The podcast both addresses the changes brought by COVID-19 and offers an escape from day-to-day reality through fiction. For example, Bryan Washington’s reading of the story “UFO in Kushiro,” set right after an earthquake, offers insight into how relationships and personal lives shift in light of catastrophic events. “The New Yorker Fiction Podcast” combines the power of fiction to inform our view of the world with its ability to provide relief, a podcast both for our time and beyond it.
The “London Review Bookshop Podcast” is exactly what it claims to be: recordings of live events at the London Review bookstore. Listening to these podcasts transports you back to a time when a crowded room did not feel like a death sentence. The occasional glitch in sound quality or overheard noise from the audience annoys some listeners, but for me it is simply a reminder of the welcoming noise of a friendly crowd that I long to return to someday.
The format of the “The London Review Bookshop Podcast” varies based on the event that was recorded, whether it’s one-on-one interviews with authors, panels on issues in the industry or various works read aloud. Due to the pandemic, some episodes are recorded conversations meant to replace live events, providing listeners with a chance to hear from more authors despite the hectic times.
I know, I know, I promised you book review podcasts and this podcast does not only review books. However, books exist within a media landscape that includes journalism, film and audio. To understand the context in which authors exist, listening to “Longform” is a good place to start.
Hosts Aaron Lammer, Max Linsky and Evan Ratliff interview writers, filmmakers, podcasters and journalists about how they work, what they are making and what they think of the world.
The biggest questions in the business — of objectivity, equity, fairness and other core values — are thoughtfully discussed in ways that give listeners insights into the decisions that shape the news they read, watch and listen to. You may leave the podcast with more questions than you started with before you tuned in, but those questions will make your reading experience more worthwhile.
A Personal Note
As Jhumpa Lahiri wrote in “The Namesake,” books “let you travel without moving your feet.”

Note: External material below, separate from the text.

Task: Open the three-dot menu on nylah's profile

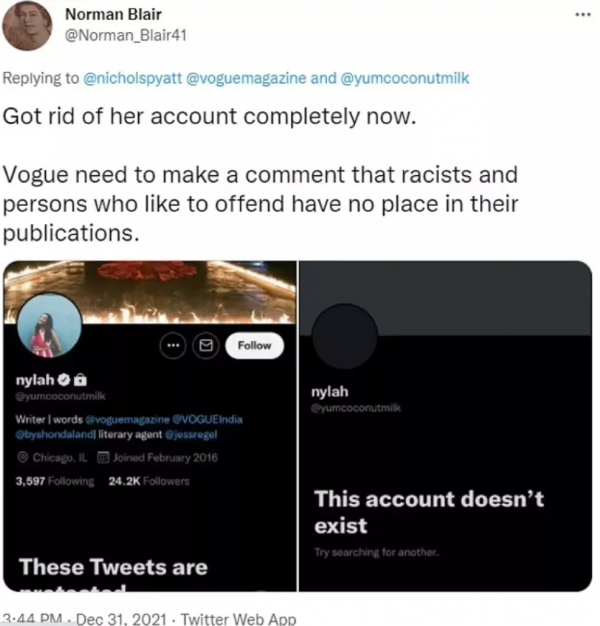Action: pos(173,345)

I certainly hope that stays true for me, because I plan on spending until at least February largely in my home with my family, where I have been since March. Personally, I am not yet comfortable with the risks of sharing on-campus spaces, so for now, escaping into books will be one of my few modes of travel.
I know that I am lucky that isolation and boredom is my only worry at this time, with so many people sick, grieving, impoverished and scared. I cannot offer you solutions, although I wish you luck with whatever challenges you face. I hope that spending my time reviewing podcasts saves you a bit of your own time in these challenging days, and that books can provide you with some of the same solace that they have given me.